The power purchase agreement, which was to have been signed on the day EdF said it would exit the project in July, would have committed EGAT to buying at least 920 megawatts of the 995 MW Laos hopes to export to Thailand at 1.64 baht ($1=THB39.53) a kilowatt-hour starting in 2009 for 25 years.
Last week, EdF said it will recommit to the US$1.2 billion hydropower project. EdF Chairman Francois Roussely said at an earnings conference that the French government had reconsidered its position and could give EdF a green light in the coming days to participate in the Nam Theun dam.
However, EGAT still hasn’t received confirmation on the status of the project. “There has been no official confirmation from EdF to EGAT yet,” Sittiporn said.

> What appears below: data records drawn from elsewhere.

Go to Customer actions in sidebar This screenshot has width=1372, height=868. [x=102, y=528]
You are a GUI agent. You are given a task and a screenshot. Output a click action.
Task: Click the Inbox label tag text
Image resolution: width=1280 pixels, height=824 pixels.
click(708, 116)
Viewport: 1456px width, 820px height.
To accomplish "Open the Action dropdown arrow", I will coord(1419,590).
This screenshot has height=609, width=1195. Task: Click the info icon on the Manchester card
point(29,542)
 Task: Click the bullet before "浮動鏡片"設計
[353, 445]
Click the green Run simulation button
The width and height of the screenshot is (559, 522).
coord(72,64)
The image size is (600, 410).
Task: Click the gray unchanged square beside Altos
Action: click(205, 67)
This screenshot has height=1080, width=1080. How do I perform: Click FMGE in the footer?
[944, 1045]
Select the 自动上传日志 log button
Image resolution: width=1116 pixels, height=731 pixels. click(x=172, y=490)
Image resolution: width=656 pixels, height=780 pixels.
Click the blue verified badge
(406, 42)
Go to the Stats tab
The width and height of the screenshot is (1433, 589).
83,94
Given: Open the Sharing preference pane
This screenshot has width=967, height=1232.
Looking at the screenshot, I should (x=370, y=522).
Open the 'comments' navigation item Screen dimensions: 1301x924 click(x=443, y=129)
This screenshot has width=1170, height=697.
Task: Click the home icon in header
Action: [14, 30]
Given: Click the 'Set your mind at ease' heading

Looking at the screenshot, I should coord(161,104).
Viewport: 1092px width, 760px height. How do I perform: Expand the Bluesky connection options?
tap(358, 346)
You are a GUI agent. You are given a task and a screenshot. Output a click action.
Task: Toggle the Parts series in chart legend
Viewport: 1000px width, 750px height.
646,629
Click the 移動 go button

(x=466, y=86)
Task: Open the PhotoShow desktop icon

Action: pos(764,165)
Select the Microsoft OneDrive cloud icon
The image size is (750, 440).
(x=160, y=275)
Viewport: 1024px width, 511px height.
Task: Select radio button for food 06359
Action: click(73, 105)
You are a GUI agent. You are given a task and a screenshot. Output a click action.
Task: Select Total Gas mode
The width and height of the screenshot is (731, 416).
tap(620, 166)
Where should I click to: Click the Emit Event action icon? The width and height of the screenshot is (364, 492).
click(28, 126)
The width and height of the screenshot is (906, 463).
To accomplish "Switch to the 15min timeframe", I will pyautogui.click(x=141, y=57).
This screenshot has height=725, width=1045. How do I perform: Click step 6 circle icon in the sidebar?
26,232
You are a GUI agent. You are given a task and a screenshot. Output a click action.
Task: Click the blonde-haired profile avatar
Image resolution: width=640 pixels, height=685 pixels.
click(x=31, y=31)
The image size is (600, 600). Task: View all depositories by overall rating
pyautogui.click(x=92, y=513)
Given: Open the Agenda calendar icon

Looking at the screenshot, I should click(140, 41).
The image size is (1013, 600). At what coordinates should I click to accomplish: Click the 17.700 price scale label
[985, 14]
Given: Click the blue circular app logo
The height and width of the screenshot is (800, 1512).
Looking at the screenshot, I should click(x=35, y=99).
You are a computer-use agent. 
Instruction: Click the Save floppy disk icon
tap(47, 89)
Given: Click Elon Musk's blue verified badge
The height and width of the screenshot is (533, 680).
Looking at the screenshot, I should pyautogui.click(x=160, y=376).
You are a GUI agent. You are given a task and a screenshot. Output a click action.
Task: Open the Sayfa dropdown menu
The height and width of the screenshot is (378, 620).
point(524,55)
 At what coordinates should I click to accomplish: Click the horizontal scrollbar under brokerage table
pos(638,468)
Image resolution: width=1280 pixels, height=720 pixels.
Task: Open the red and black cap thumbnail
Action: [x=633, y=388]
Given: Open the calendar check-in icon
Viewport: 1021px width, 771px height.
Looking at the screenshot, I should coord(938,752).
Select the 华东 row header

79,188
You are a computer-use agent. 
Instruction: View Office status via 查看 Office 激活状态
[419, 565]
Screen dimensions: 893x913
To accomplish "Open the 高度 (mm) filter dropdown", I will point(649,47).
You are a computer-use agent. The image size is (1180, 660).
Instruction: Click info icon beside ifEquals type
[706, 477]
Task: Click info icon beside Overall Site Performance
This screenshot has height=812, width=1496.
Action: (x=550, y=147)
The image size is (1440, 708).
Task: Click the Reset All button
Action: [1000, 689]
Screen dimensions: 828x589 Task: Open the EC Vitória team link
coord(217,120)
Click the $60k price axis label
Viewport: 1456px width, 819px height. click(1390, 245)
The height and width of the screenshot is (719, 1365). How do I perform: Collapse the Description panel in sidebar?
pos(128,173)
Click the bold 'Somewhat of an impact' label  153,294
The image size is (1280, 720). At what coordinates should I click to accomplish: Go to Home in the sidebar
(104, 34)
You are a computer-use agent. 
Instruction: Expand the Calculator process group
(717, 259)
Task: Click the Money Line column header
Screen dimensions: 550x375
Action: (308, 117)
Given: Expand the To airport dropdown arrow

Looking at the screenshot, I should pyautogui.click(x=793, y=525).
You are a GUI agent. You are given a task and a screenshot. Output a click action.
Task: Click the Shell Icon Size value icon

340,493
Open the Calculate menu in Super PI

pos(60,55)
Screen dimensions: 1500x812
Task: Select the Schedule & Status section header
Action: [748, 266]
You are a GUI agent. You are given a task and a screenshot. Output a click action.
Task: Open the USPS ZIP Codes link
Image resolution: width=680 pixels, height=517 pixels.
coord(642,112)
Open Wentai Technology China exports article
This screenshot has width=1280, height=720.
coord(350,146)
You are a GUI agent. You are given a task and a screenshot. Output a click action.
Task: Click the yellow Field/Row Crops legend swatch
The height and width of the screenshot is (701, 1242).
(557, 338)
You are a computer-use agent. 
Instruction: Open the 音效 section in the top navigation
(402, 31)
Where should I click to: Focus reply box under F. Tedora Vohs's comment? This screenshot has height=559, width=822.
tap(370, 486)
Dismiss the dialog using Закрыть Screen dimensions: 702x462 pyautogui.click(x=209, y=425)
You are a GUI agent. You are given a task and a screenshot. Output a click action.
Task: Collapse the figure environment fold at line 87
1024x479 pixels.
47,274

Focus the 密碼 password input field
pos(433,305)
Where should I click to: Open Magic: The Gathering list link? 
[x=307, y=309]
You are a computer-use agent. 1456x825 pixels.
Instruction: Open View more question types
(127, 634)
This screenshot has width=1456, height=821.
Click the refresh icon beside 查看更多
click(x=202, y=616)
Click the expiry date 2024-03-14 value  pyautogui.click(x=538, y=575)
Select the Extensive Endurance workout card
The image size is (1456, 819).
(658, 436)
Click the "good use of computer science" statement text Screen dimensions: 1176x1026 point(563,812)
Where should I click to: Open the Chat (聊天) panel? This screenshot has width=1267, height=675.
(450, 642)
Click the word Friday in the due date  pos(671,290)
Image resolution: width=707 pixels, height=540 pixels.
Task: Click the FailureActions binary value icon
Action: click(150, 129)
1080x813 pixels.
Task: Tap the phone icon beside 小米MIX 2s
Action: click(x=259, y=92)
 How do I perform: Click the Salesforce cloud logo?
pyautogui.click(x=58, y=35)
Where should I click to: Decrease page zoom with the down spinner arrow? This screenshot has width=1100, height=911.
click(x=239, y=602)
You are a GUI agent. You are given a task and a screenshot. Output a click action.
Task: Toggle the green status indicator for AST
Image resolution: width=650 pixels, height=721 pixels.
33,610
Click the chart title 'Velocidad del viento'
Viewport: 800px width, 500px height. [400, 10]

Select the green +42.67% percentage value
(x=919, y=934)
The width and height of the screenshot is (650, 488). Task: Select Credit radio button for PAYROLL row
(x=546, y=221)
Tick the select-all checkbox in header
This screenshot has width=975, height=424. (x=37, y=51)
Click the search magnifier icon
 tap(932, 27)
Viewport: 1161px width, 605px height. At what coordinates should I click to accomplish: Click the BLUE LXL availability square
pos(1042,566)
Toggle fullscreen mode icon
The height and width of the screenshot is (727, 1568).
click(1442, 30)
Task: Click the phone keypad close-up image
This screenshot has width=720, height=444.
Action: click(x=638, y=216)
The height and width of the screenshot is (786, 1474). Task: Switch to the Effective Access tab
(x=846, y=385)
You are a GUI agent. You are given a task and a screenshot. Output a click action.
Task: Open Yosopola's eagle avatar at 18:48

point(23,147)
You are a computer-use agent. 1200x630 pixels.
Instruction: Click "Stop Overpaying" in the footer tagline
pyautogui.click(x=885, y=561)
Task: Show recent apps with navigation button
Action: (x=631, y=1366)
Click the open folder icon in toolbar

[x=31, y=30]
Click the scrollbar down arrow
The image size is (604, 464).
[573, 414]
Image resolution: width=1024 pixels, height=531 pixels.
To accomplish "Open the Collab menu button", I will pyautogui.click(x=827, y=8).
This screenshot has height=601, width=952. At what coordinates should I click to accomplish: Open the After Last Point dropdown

EGAT is currently reviewing its power development plan, Sittiporn added. “We have started to proceed to review the new long-term plan, and we need one month’s time to review our plan according to the new demand,” he said.
New power supply sources to replace the power that would have been supplied by the Nam Theun project will be considered, said Sittiporn.
“We still have six years’ time from now to look (for power),” he said, adding that gas-fired power generation will remain the first option, as it will not take more than five years for a gas-fired project to come onstream.
Separately, Sittiporn said EGAT received a good response to its first road show in the U.S. The “no-deal” roadshow was held Sept. 29 to Oct.
1 to promote EGAT’s planned initial share offering. “We had a very good response from the one-on-one meetings we held,” he said, adding that EGAT held about 10 such meetings with potential investors.
EGAT remains on track to be corporatized as a company by the end of this year, with a listing on the Stock Exchange of Thailand planned three months after, or by March 2004, he said.
Sittiporn declined to elaborate on details of the planned share offering. However, he said earlier that EGAT is likely to offer up to a 30% stake for its IPO, which is expected to raise around THB60 billion.
“That is the expectation from the (IPO) advisers. We have no concrete number yet, and we have to be corporatized first,” he said. EGAT produces about 50% of the electricity consumed in Thailand, with the remaining electricity sourced through small and independent power producers or purchased from Laos and Malaysia. In August, Thailand’s
peak demand stood at 17,205.20 MW, while installed capacity stood at 25,646.99 MW.
About 70% of Thailand’s electricity generation is by gas-fired power at present. Given rising electricity demand, this figure is slated to fall to around 47% by 2020 if the current capacity of gas-fired generation remains unchanged, Sittiporn said.
By 2020, another 30% of generating capacity will be added either through gas-fired or coal-fired power generation, but the ratio will be decided later, depending on which is the cheaper source of generation, he said.
Hydropower generation will fall to 5% by 2020 from 9% at present, while generation by renewable sources will remain unchanged at 6%. Coal-fired generation accounts for 15% at present, and will fall to 12% by 2020 if the current capacity remains unchanged, he said.